Cooper's decision to wear no make-up and to appear alongside actual photos of the severely deformed Merrick initially seems like a misstep, says Maxwell, but the "physically extreme yet adroitly witty" Cooper makes it work. "It's pure make-believe, pure acting, and he keeps it up for the next two hours."

Cooper is "terrific", agrees Paul Taylor in The Independent. In a "wonderfully humane yet wholly un-sanctimonious performance" Cooper captures Merrick's painstakingly correct speech, "his gentleness, questioning humour, and romantic spirit", he says.
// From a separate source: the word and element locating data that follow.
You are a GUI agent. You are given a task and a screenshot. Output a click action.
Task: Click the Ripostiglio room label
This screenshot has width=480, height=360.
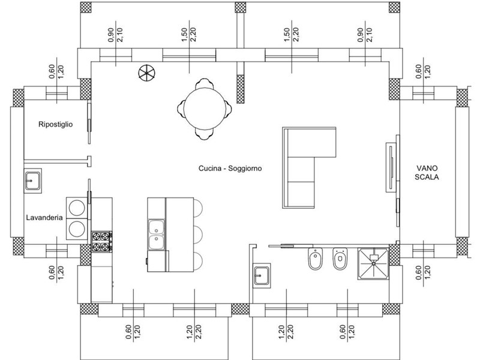click(x=56, y=124)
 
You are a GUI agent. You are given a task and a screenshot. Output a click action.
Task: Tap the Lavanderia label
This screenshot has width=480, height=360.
click(x=44, y=218)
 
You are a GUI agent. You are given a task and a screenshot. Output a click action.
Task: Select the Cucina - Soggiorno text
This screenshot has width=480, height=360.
click(x=230, y=169)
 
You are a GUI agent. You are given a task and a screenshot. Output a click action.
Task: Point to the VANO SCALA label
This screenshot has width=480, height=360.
click(x=427, y=172)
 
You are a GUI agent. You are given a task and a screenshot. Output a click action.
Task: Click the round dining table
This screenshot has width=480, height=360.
click(x=205, y=109)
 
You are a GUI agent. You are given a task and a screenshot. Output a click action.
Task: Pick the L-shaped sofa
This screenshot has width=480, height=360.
click(x=309, y=167)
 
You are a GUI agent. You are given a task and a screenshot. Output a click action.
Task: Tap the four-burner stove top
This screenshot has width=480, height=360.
click(x=101, y=242)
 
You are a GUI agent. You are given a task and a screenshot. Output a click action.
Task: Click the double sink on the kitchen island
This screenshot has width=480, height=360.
click(x=157, y=234)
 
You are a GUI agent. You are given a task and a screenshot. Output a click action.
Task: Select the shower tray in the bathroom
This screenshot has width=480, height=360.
click(x=373, y=263)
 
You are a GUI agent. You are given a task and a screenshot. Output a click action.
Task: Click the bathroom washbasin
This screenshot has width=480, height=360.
click(x=262, y=275)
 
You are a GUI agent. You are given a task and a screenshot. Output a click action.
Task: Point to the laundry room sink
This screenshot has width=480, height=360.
click(x=33, y=181)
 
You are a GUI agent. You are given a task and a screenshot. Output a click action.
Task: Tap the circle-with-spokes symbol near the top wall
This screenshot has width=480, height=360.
click(x=146, y=73)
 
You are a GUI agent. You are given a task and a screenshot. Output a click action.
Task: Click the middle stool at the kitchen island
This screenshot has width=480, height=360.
click(x=198, y=235)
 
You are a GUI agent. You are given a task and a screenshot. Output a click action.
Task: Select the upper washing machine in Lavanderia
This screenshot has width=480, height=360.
click(x=77, y=208)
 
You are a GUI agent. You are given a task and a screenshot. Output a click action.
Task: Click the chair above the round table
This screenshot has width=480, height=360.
click(x=205, y=83)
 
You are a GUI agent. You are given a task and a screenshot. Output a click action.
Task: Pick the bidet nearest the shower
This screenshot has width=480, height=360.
click(x=340, y=259)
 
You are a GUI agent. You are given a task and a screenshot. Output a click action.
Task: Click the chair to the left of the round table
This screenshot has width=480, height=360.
click(x=181, y=109)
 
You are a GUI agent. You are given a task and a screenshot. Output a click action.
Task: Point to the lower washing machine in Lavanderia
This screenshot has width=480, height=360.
click(x=77, y=229)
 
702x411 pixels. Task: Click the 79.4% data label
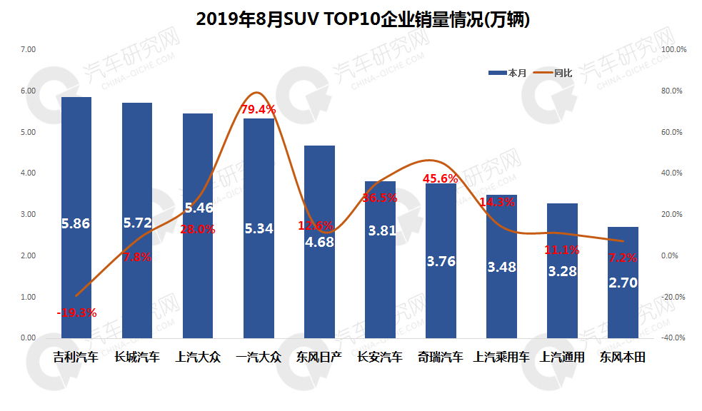(x=259, y=109)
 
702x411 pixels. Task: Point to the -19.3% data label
(x=77, y=313)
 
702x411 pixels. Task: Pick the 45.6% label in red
(x=441, y=178)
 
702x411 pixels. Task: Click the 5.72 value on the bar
(x=137, y=223)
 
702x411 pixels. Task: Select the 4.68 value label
(x=319, y=242)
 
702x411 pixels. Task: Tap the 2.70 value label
(x=623, y=283)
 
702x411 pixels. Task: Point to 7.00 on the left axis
(x=28, y=49)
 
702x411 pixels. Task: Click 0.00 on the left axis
(x=28, y=338)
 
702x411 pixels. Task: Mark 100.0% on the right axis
(x=674, y=49)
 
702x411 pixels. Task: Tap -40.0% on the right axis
(x=674, y=338)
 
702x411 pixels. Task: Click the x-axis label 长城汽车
(x=137, y=357)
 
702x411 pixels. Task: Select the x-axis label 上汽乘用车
(x=501, y=357)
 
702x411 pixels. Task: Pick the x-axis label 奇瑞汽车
(x=441, y=357)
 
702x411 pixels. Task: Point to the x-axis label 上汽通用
(x=562, y=357)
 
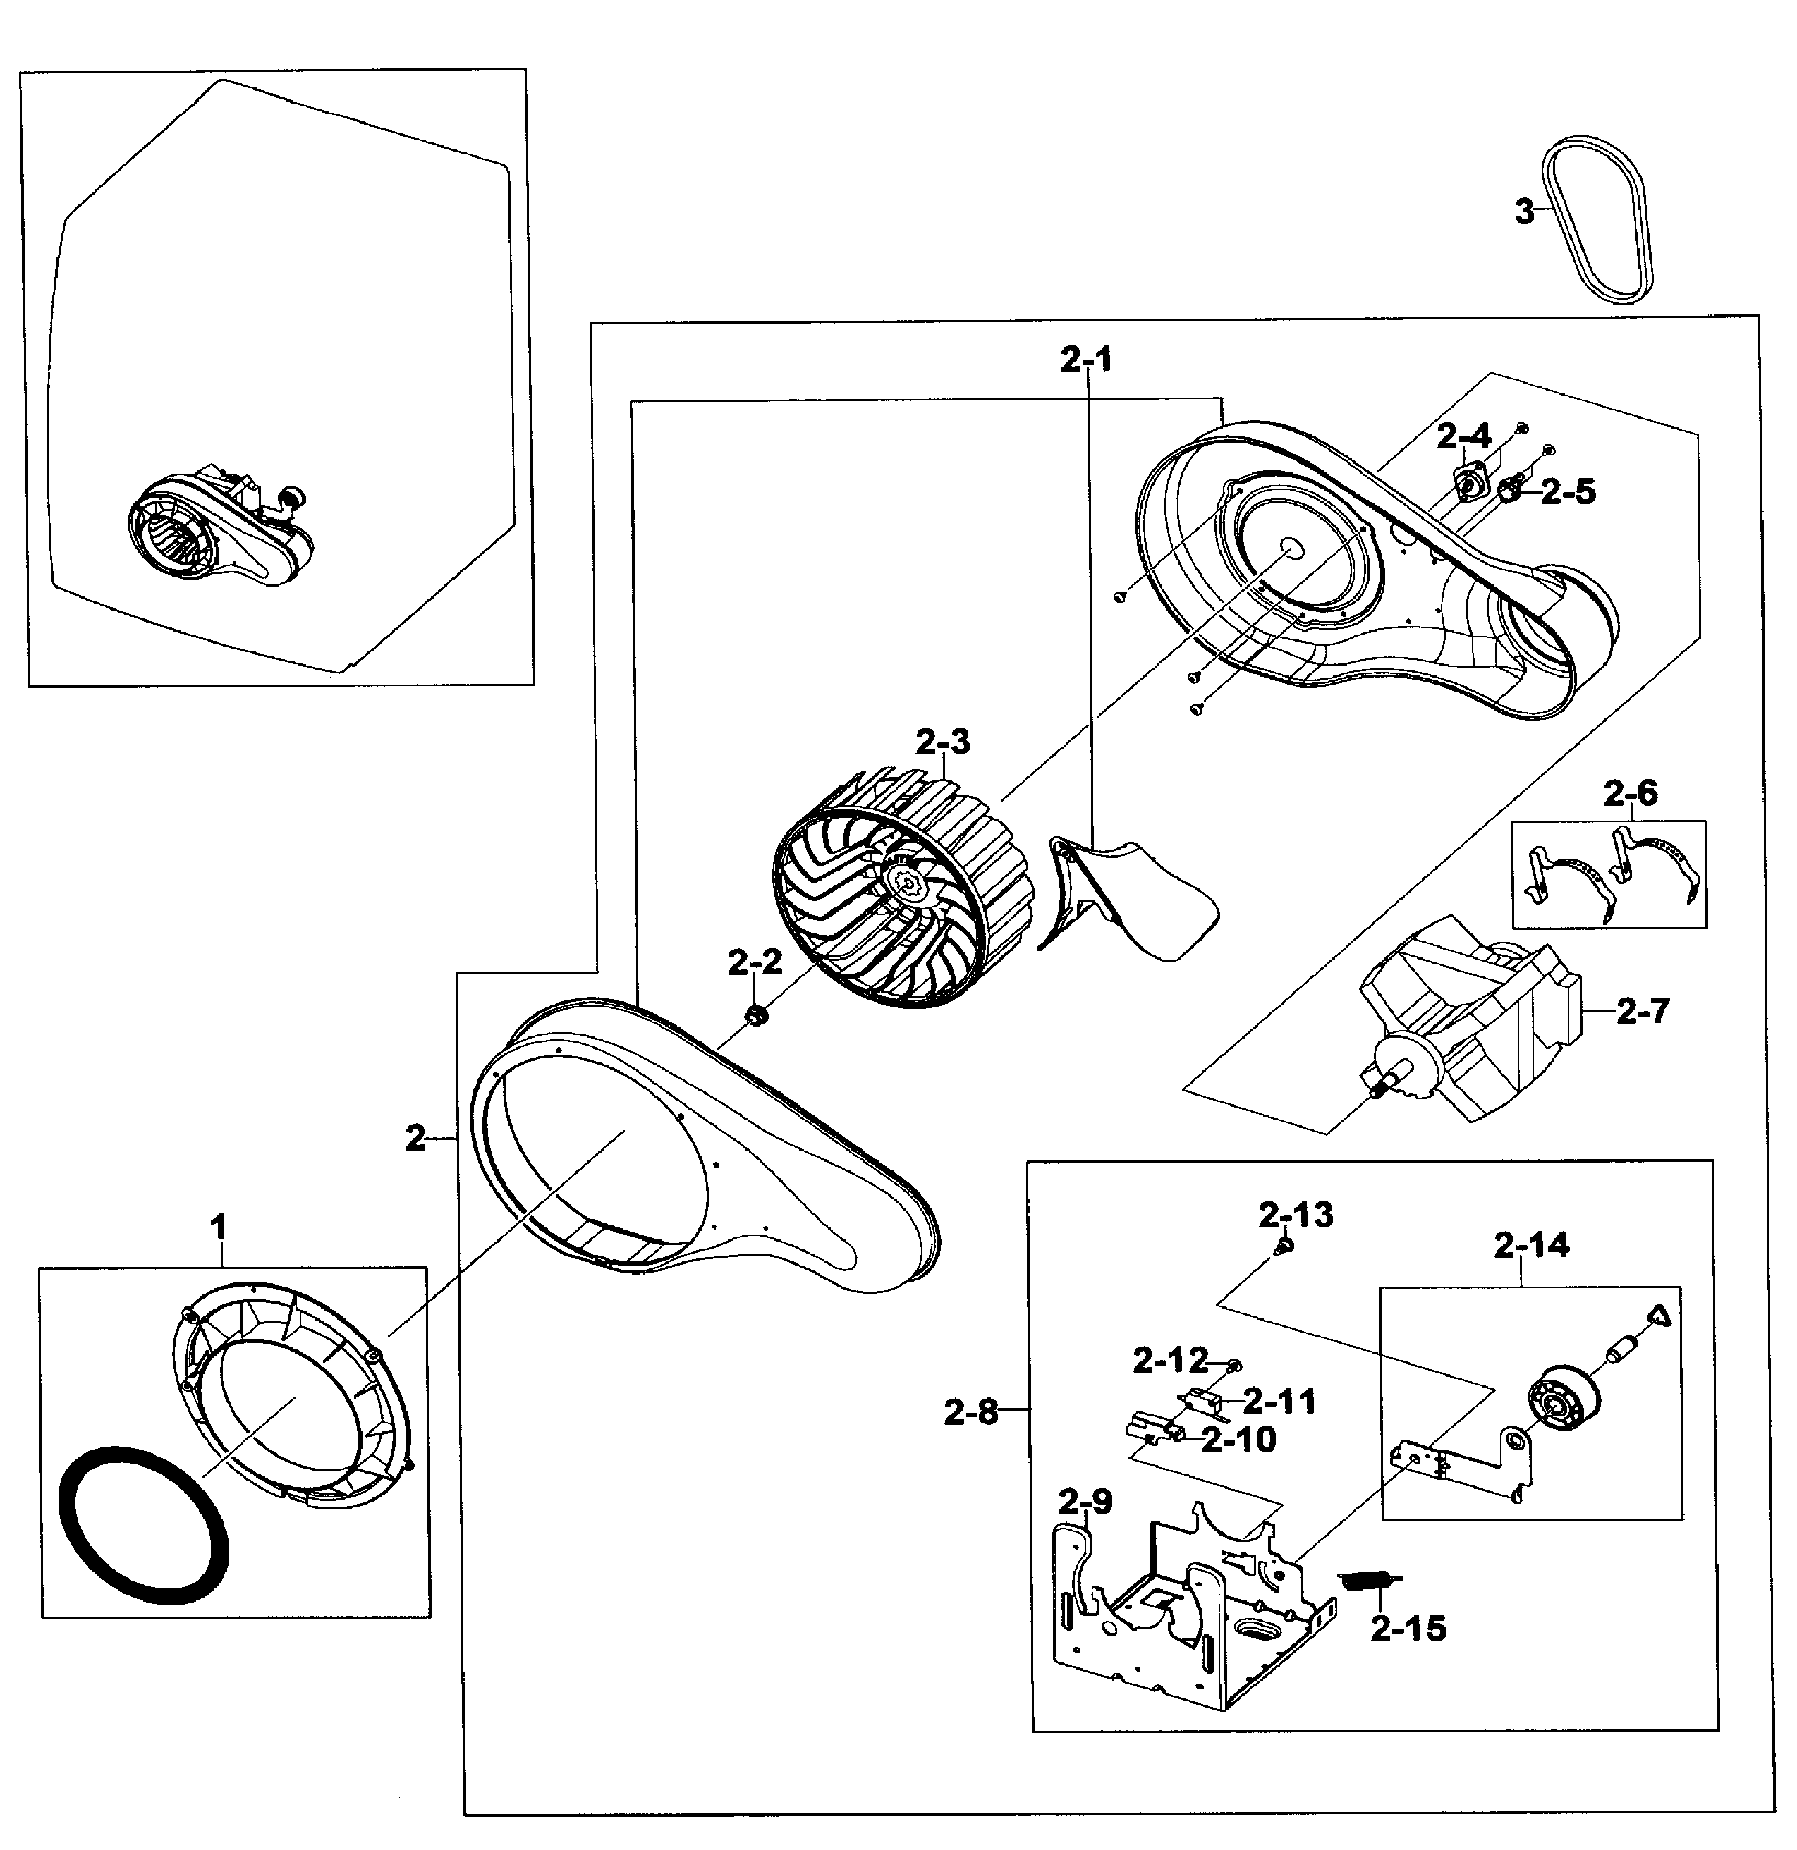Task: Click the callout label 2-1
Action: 1086,360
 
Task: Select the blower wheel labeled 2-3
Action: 902,891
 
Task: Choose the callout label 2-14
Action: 1532,1246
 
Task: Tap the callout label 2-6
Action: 1631,794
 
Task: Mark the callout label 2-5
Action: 1568,492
The Guardian's Michael Billington joins the chorus of approval for Cooper, calling him "a fine actor", but says the play is less satisfactory. It attacks Victorian society for treating Merrick as a show, says Billington, "when we ourselves are invited to see his story as a theatrical spectacle".

In the Daily Telegraph, Ben Lawrence also criticizes Pomerance's play. It's a sluggish production, says Lawrence, but "the other insurmountable problem is that the play is simply not very good". Lawrence says that if there weren't such as perpetual interest in the subject matter and if the play didn't offer such meaty roles, "it would never have survived into the 21st century".

Still, Lawrence admits the play was a smash hit on Broadway, and Cooper's performance will no doubt give a boost to its West End success.